SCOM 2012 R2 - Agent Health Service constantly restarts
Some time ago I received an e-mail from a client that’s using System Center Operations Manager to monitor application up-time from two locatio
Some time ago I received an e-mail from a client that’s using System Center Operations Manager to monitor application up-time from two locations and provide significant insights based on the data sent back from the agents, had a problem with one of the agents constantly restarting every 15-30 minutes. That constant health service restart caused a 3-5 minute gap between when collecting and aggregating the data from the agents.
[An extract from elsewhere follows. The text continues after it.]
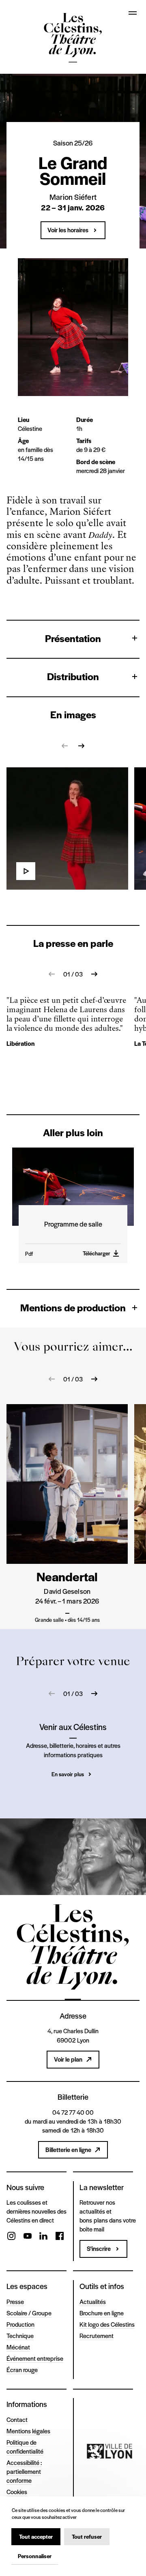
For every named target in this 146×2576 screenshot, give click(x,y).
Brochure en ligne (101, 2312)
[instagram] (11, 2237)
The client also reported that one of the agents HealthServiceStore database was huge compared to the other one which raised some eyebrows because they were identical in terms of loaded management packs.
The obvious answer to the problem was to flush the cache on the agents.
Import-Module -Name OperationsManager $AgentName = Read-Host -Prompt 'Enter the agent name' $SCOMAgents= Get-SCOMClass -Name 'Microsoft.SystemCenter.Agent' | Get-SCOMClassInstance foreach ($Agent in $SCOMAgents) { if ($Agent.DisplayName -like "$AgentName*") { Get-SCOMTask 'Flush Health Service State and Cache' | Start-SCOMTask -instance $Agent -Verbose } }
Flushing the cache caught me off-guard because instead of solving the issue, it helped aggravate it.So after the operation was done, both agents started to restart this time in sync, creating a 3-5 minute gap in data collection. After that happened I had a feeling that I knew what was causing the problem but without any information the fix I had in mind would artificially solve the issue and that would have delayed the inevitable.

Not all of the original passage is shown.